Menikah Lagi Setelah Menjadi Janda?
Tahun lalu kakak saya harus kehilangan suaminya yang meninggal karena penyakit diabetes yang dideritanya. Sepeninggal suaminya, kakak saya tentu berstatus janda. Seperti yang juga terjadi kepada ummi Pipik, istri almarhum Ust. Uje, paska menjadi janda, berita tentangnya untuk menikah lagi atau tidak tak kalah sensasionalnya dengan berita pernikahan artis lain.
Sama seperti kakak saya, selepas iddah, sempat ia bercerita bahwa ada yang bertanya kepadanya, mau kah dia menikah lagi? Perempuan muda seperti kakak saya katanya tidak elok berlama lama sendiri. Lalu apa jawaban kakak saya, selain karena masih berduka, ia menjawab bahwa ia ingin bertemu dengan almarhum suaminya nanti dan berharap juga bertemu sebagai pasangannya di akhirat nanti.
Ada stereotype yang begitu berat bagi perempuan yang menyandang status janda. Jika ia memiliki anak, anaknya yang yatim mungkin bisa jadi alasan untuk menikahinya untuk memelihara anak-anak yatim. Namun itupun bukan sebagai legitimasi untuk dinikahi sebagai istri kedua.
Bagi kakak saya, hidup sendiri (takdir Allah, beliau tidak dikaruniai anak) tanpa suami justru di satu sisi menjadi harus lebih hati-hati di lingkungan. Tak bisa dielakkan usia kakak saya yang muda dan masih ‘pantas’ menikah lagi seringkali menjadi perbincangan di lingkungannya yang justru mencerminkan kekhawatiran bahwa ia dilamar untuk dijadikan istri kedua (alasan poligami).

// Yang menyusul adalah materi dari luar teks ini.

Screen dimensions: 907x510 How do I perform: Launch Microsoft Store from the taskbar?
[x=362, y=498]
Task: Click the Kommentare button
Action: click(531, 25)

Saya ingat cerita salah satu ummul mukminin, yaitu Saudah binti Zam’ah. Saudah adalah istri pertama Rasulullah setelah Nabi ditinggal Khadijah. Nabi menikahi Saudah yang tidak muda dan cantik dan Saudah lah yang memelihara Ummi Kultsum dan Fatimah. Suami Saudah meninggal karena sakit dan sepeninggal suaminya, Saudah tampak sangat sedih. Saudah dan suaminya terkenal sebagai sahabat yang penuh pengorbanan bagi dakwah Islam, mereka meninggalkan kekayaan mereka demi beriman kepada Allah. Khawlah bin hakimlah yang menjodohkan Saudah untuk Nabi karena Khawlah melihat Saudah begitu berduka, pun Nabi membutuhkan sosok pengganti Khadijah untuk anak anaknya. Pada masa itu, menjadi janda pun memiliki status yang negatif. Nabi lah yang mengangkat derajat status muslimah yang berstatus janda bahwa mereka tetap mulia. Janda bukan untuk diwarisi tetapi mereka tetap sama statusnya di masyarakat. Waktu itu derajat perempuan di kaum quraisy memang sangat rendah, jika ia ditinggal meninggal suami atau ayah maka ia dianggap sebagai warisan, jangankan dinikahi, mereka bahkan bisa medapatkan perlakuan mirip sebagai budak. Atas izin Allah kemudian Nabi mencontohkan kepada sahabat bahwa laki-laki bisa saja menikahi janda namun bukan sebagai alasan poligami, bukan karena kecantikan, namun untuk membuktikan bahwa perempuan status janda sama statusnya dengan yang single. Dalam hal ini Rasulullah faktanya menikahi Saudah Rasul karena perintah Allah sedang saat itu ada juga Aisyah yang lebih muda dan cantik. Nabi menikahi Aisyah setelah menikahi Saudah.
Sampai di sini, yang perlu digarisbawahi adalah bahwa bagi para perempuan yang ditakdirkan ditinggal wafat oleh suaminya, tidak perlu merasa sedih. Keputusan ada di tangan mereka untuk martabat mereka sendiri, karena martabat mereka sebagai janda tidak bisa didefinisikan oleh masyarakat. Apakah ia memutuskan menikah lagi atau tetap sendiri adalah sungguh hak dia sebagai individu. Tidak ada hak bagi masyarakat yang menilai atas dirinya, baik itu yang berdasarkan steriotype maupun alasan kasihan.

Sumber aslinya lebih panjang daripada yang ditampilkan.